══ INFORMATION SHOWN
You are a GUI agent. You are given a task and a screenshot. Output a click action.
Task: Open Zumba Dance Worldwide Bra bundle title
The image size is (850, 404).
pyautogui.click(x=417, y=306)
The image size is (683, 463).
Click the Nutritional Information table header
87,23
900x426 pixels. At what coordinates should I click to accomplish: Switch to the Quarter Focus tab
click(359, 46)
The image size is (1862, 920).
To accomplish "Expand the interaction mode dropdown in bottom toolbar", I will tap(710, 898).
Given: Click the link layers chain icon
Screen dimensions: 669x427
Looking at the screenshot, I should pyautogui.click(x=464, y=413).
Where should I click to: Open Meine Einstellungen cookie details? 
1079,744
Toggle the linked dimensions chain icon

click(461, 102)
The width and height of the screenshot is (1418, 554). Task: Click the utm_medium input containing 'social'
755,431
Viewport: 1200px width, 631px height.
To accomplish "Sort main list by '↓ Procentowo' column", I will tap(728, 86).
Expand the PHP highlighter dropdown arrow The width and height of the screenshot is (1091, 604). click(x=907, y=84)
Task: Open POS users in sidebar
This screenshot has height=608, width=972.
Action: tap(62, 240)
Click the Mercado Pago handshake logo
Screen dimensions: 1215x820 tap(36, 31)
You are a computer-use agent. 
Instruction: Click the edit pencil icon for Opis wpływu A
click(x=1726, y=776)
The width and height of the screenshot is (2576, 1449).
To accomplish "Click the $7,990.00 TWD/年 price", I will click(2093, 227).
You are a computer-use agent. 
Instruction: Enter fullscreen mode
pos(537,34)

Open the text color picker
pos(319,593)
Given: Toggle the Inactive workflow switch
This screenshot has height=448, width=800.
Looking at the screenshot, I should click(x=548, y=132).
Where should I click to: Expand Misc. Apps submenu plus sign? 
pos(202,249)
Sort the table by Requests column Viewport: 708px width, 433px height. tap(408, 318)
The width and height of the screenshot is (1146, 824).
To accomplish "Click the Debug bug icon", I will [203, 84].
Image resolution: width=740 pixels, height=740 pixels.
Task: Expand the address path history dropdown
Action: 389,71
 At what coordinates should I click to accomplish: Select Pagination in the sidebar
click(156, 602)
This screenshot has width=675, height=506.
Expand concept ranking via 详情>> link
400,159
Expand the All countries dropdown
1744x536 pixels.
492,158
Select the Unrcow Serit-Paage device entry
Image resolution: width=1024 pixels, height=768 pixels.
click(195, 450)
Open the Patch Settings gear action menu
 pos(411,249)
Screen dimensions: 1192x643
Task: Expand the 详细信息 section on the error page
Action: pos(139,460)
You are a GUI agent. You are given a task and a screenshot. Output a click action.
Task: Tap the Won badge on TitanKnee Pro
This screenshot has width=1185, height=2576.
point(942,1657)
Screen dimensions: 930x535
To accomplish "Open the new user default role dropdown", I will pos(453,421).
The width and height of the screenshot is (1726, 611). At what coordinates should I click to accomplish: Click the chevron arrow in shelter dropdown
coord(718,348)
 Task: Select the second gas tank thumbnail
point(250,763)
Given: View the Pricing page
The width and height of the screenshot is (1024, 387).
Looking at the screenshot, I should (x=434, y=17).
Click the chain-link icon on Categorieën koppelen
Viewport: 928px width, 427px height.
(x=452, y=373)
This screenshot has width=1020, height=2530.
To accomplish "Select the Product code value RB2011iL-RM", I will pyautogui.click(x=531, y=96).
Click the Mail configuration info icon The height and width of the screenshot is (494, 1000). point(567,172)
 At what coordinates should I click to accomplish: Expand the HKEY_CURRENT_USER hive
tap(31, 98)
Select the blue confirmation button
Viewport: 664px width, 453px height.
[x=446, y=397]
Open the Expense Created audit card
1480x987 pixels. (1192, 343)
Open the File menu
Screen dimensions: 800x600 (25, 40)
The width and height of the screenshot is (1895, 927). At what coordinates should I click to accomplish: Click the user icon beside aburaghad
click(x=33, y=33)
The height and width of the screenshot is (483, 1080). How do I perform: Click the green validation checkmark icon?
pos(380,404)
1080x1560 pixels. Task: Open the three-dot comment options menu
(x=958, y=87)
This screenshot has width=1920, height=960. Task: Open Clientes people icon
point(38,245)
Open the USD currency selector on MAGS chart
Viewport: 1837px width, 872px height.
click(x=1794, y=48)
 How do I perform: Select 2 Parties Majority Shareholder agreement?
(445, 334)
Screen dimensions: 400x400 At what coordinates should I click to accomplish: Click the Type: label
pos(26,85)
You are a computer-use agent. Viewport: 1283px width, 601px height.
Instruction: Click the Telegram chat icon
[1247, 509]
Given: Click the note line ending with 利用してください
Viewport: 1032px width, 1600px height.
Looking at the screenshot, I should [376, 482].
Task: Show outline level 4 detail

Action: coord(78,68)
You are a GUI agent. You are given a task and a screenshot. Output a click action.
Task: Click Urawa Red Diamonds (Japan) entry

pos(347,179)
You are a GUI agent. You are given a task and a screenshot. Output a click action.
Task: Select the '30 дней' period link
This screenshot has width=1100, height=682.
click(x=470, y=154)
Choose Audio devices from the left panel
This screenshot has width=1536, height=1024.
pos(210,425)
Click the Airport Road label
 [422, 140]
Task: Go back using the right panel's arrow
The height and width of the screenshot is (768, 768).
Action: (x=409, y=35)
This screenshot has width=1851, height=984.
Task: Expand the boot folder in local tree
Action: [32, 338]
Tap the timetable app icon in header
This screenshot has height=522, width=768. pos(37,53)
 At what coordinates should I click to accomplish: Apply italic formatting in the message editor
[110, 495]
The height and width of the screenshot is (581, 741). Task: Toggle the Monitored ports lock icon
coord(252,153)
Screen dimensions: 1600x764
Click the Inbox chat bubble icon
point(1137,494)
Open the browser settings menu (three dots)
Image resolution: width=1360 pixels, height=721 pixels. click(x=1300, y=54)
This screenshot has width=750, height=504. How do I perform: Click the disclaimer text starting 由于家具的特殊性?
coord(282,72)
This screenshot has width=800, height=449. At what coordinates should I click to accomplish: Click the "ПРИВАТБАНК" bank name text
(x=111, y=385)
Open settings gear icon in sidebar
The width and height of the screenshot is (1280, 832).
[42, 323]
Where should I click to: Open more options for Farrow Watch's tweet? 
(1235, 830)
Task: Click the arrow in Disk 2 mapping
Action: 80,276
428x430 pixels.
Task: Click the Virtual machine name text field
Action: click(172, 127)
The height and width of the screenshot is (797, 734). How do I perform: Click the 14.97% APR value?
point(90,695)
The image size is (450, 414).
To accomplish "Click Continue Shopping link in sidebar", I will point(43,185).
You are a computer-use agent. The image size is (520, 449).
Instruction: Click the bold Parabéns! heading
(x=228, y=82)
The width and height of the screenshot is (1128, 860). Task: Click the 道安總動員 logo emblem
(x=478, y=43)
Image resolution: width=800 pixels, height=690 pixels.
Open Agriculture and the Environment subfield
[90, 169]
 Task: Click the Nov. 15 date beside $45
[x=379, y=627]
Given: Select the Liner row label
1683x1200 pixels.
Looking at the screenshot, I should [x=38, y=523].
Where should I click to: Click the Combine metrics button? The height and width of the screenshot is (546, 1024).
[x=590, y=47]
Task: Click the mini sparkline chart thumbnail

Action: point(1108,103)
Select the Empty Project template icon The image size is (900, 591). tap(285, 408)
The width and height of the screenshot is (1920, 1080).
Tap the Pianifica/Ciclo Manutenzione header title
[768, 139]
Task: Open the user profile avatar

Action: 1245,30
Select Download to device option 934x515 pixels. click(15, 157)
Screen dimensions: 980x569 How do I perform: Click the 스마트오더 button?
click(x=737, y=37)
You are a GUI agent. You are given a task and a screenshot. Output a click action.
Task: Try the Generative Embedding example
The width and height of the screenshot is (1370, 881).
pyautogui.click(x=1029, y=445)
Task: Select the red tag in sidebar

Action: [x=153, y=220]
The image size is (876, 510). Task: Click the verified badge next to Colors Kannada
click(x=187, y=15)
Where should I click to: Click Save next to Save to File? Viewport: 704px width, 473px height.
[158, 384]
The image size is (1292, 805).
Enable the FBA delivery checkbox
════
WORK REQUIRED: Print the material above verbatim, first line through the line containing "Given: Click the link layers chain icon", both included.

TASK RESULT:
You are a GUI agent. You are given a task and a screenshot. Output a click action.
Task: Open Zumba Dance Worldwide Bra bundle title
The image size is (850, 404).
pyautogui.click(x=417, y=306)
The image size is (683, 463).
Click the Nutritional Information table header
87,23
900x426 pixels. At what coordinates should I click to accomplish: Switch to the Quarter Focus tab
click(359, 46)
The image size is (1862, 920).
To accomplish "Expand the interaction mode dropdown in bottom toolbar", I will tap(710, 898).
Given: Click the link layers chain icon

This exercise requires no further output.